Figure 5.

Sestd1 forms physiological complexes with BCR and has a developmentally dynamic presynaptic versus postsynaptic distribution. (A) Adult hippocampal lysate (wild type, C57Bl/6 J) immunoprecipitated with anti-Sestd1 antibody; co-precipitated BCR detected with anti-BCR antibody. (B) HA-tagged full-length Sestd1 and deletion mutants tested for ability to pull down ECFP-tagged BCR when the proteins are recombinantly expressed in HEK293T cells. (C) Schematic representation of Sestd1 domains contributing to interaction with BCR (this study), compared with similar determinations for domains contributing to interactions with Dvl2, Vangl2 and Dact1 (prior studies, Cheyette lab). (D–F) Deletion of either Sestd1 or BCR alone produce similar phenotypic effects with regard to dendritic spine density (D), excitatory synapse density (E), and spine maturity (F), in cultured forebrain neurons.

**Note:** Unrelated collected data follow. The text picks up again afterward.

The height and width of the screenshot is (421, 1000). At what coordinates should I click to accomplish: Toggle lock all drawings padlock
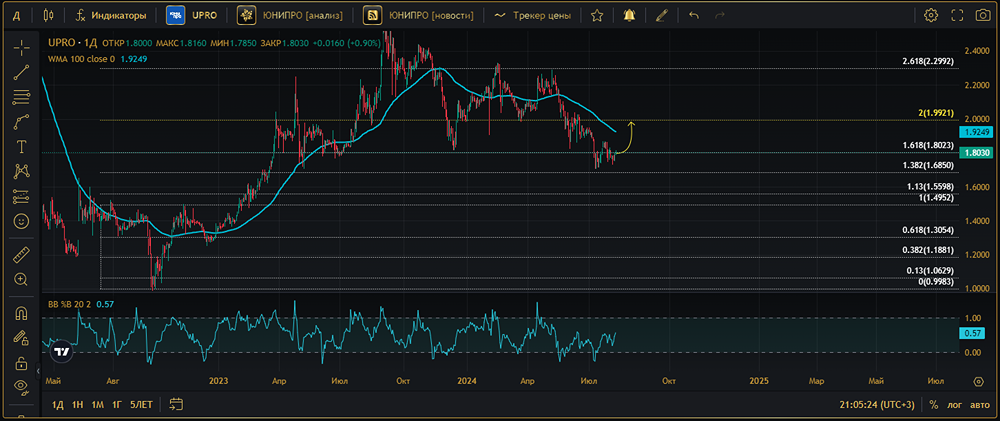[x=21, y=363]
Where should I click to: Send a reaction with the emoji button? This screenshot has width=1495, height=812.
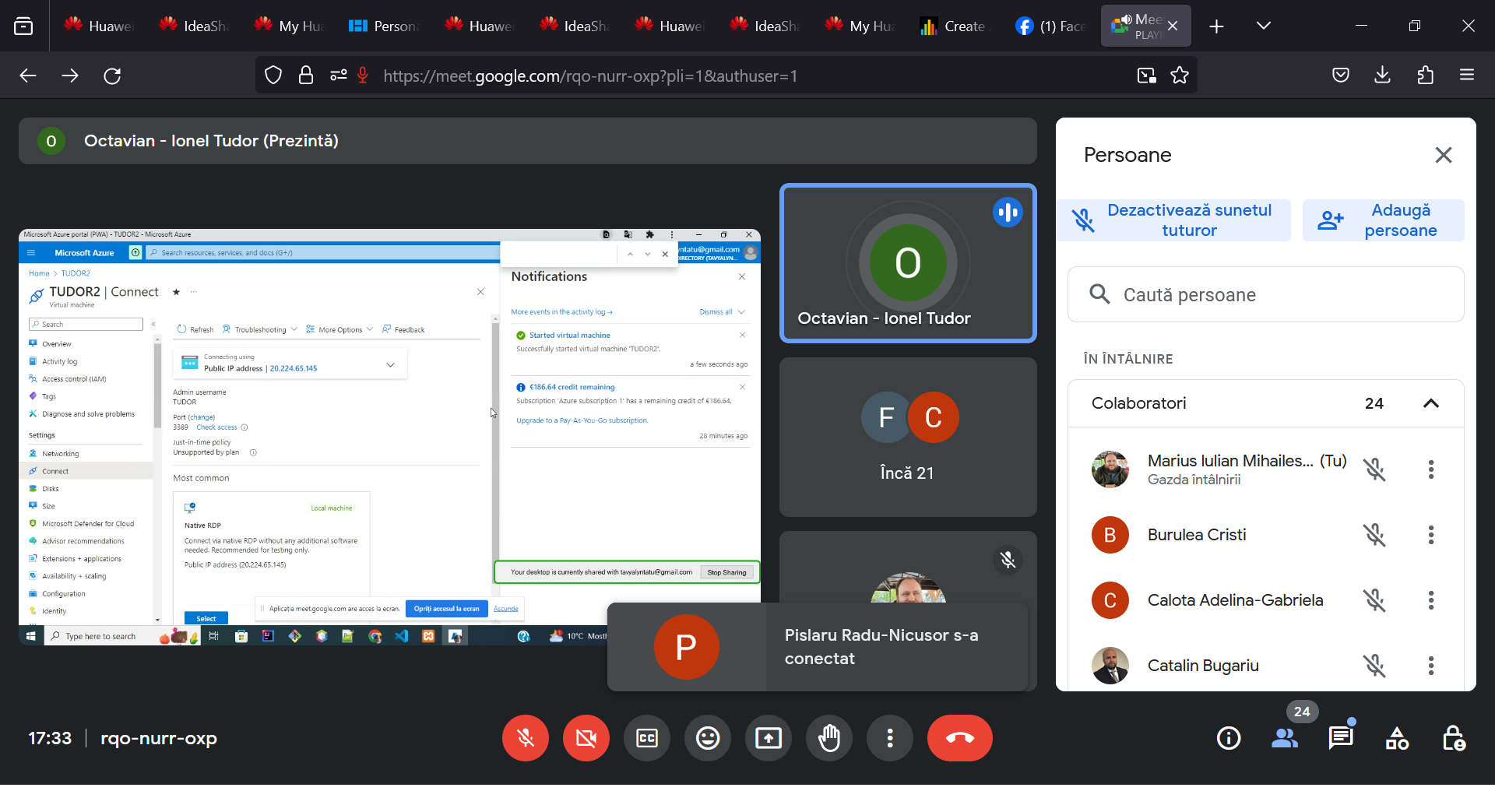coord(708,738)
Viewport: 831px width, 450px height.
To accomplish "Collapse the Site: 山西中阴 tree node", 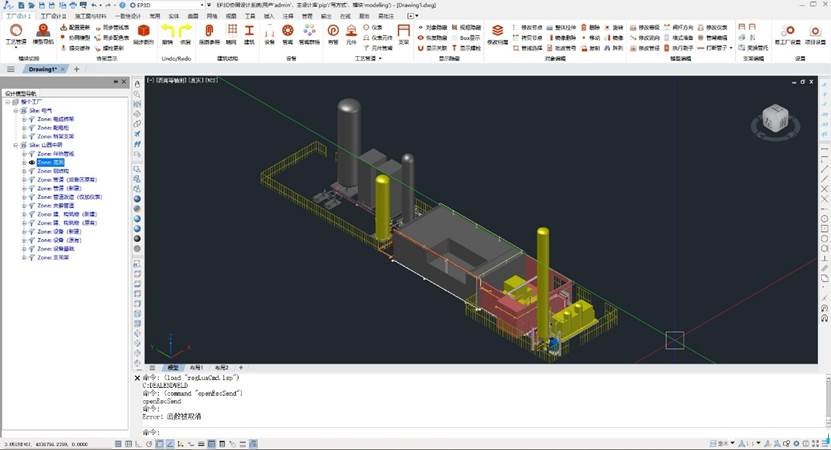I will coord(15,145).
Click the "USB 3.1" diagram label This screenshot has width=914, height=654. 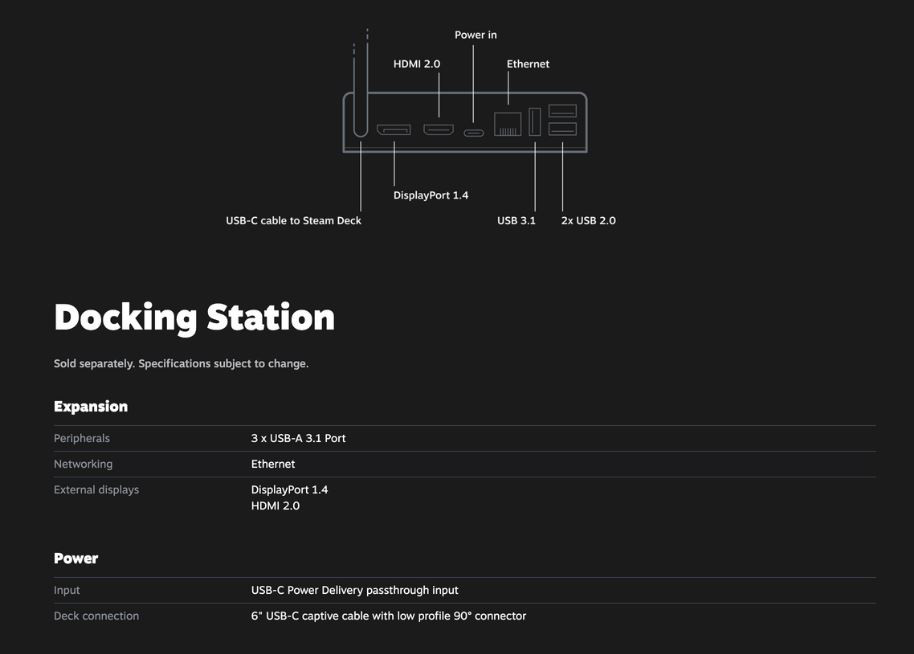coord(516,220)
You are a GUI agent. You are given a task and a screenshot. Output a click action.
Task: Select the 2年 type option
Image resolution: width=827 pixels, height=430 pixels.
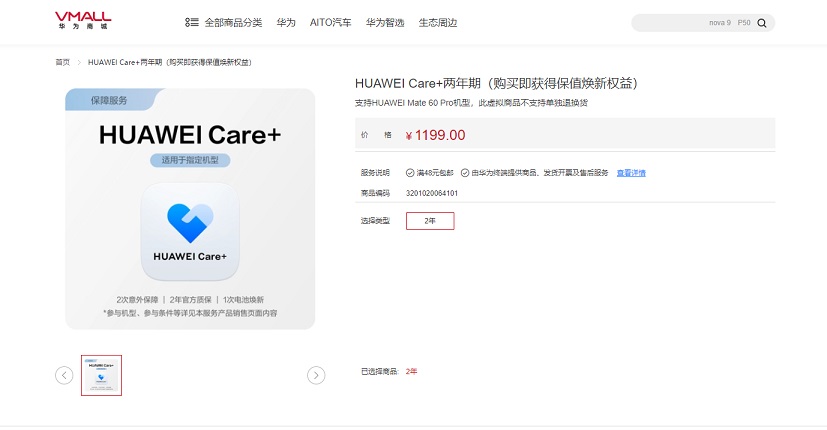pos(430,221)
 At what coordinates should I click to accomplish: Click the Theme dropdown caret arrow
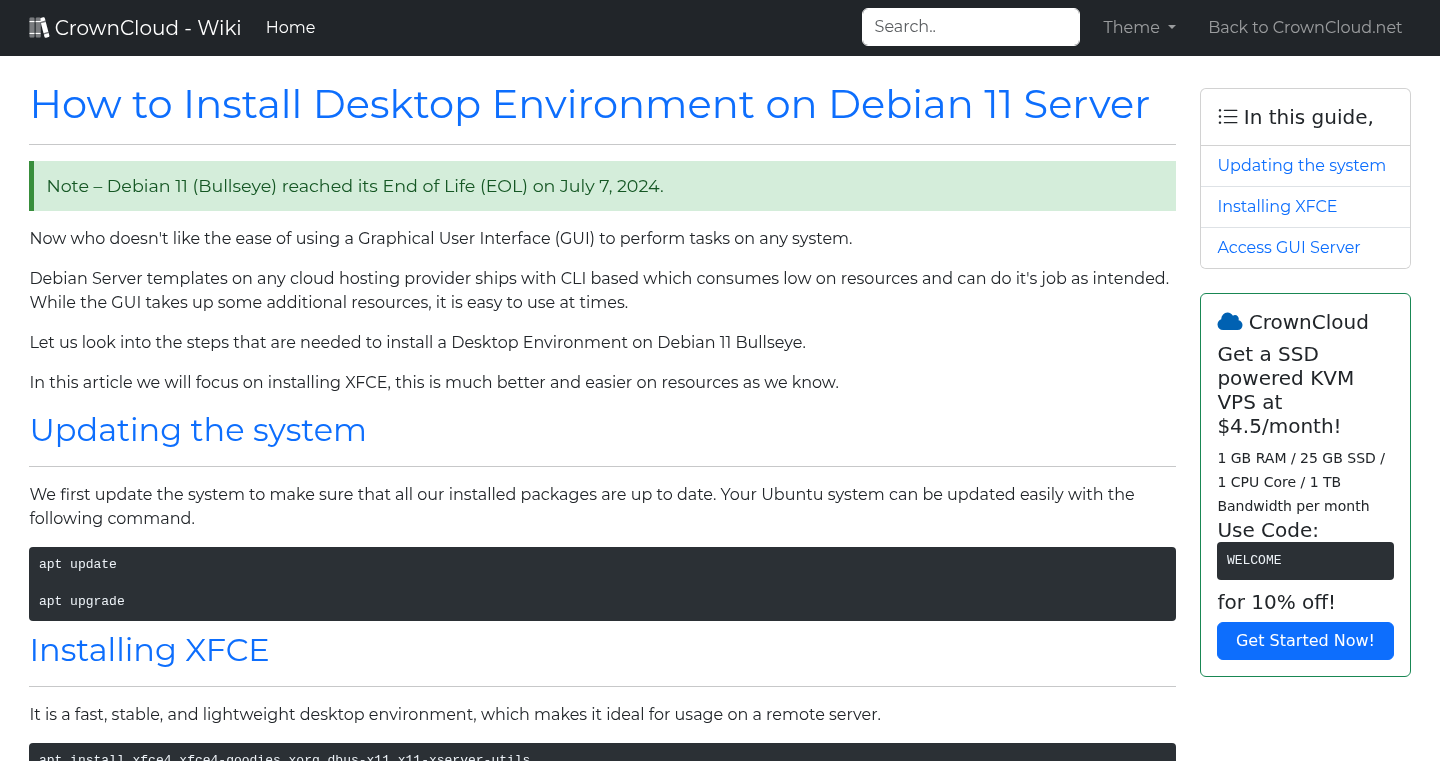tap(1172, 28)
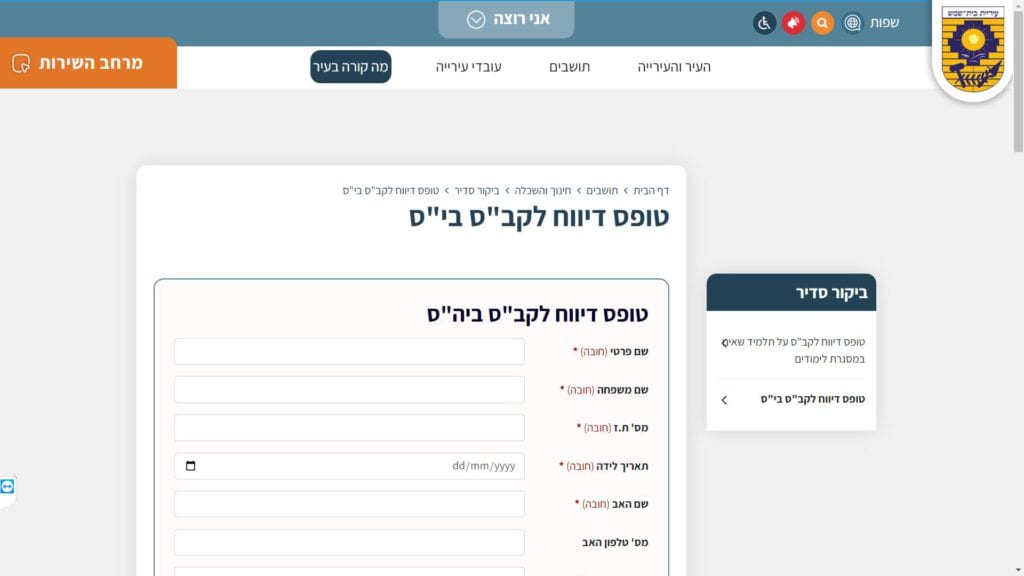Focus the מס' ת.ז input field

(x=349, y=428)
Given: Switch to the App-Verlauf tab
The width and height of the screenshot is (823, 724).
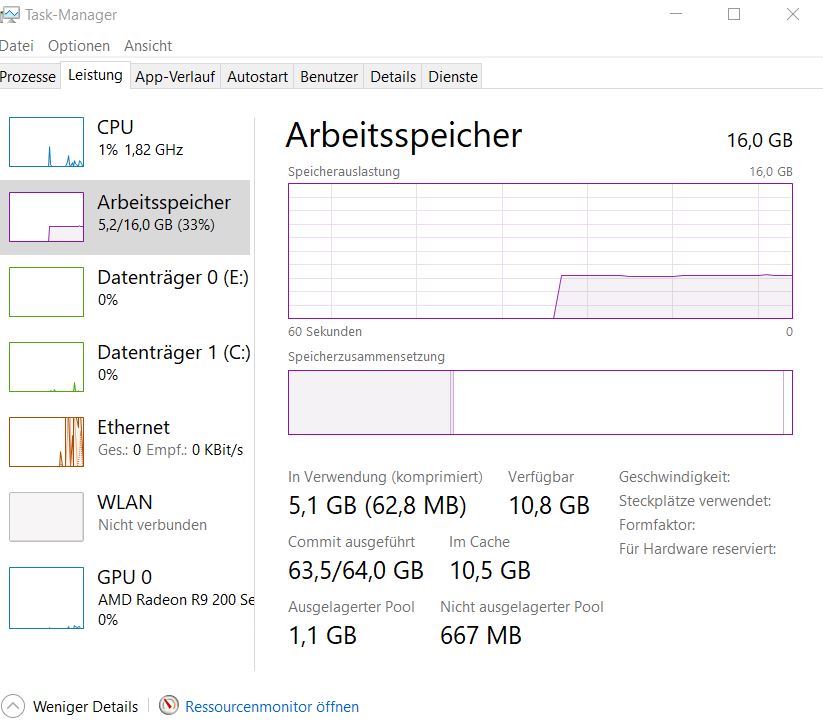Looking at the screenshot, I should click(x=175, y=77).
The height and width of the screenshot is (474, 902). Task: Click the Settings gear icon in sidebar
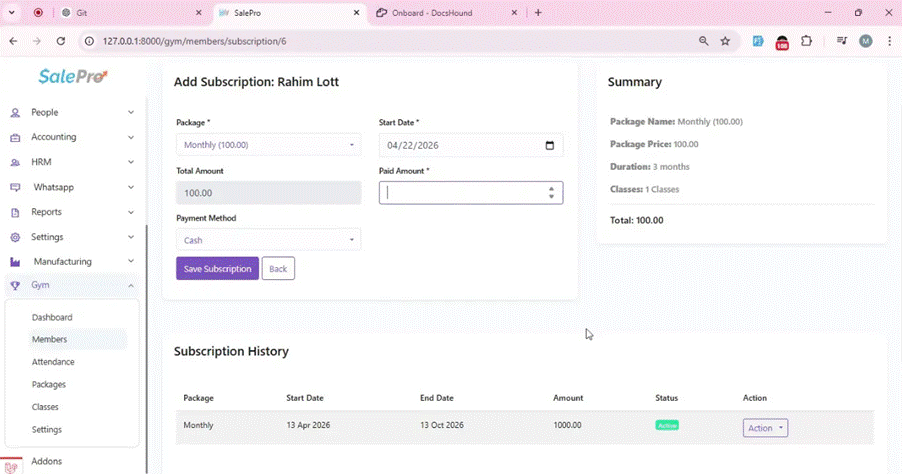pos(15,238)
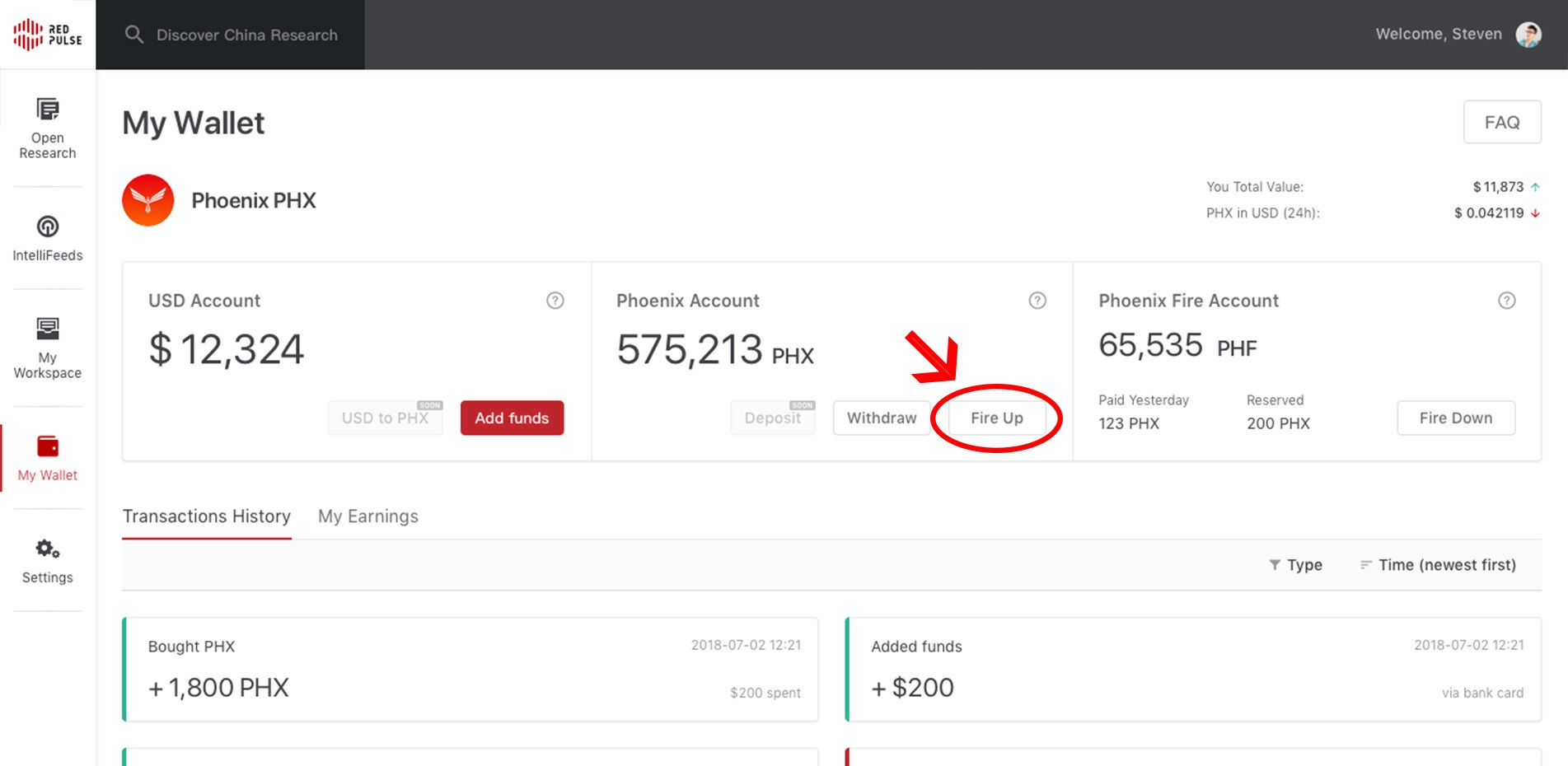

Phenotypic effects of simultaneous Sestd1 and BCR loss are not significantly different from effects resulting from the single mutants. The number within each bar = n, animals/genotype. ns, P > 0.05; **P ≤ 0.01; ***P ≤ 0.001, ****P ≤ 0.0001. (G) Sestd1 synapse localization shifts during postnatal development. Presynaptic and postsynaptic compartment proteins were separated in a brain lysate from a WT (CD-1) mouse using biophysical techniques and the distribution of Sestd1 determined by immunoblotting. Synaptophysin and PSD95 were used as presynaptic and postsynaptic markers respectively for the quality of biophysical separation of the desired synaptosome fractions. (H) Quantification of distribution of Sestd1 into presynaptic and postsynaptic biophysical fractions at different time points.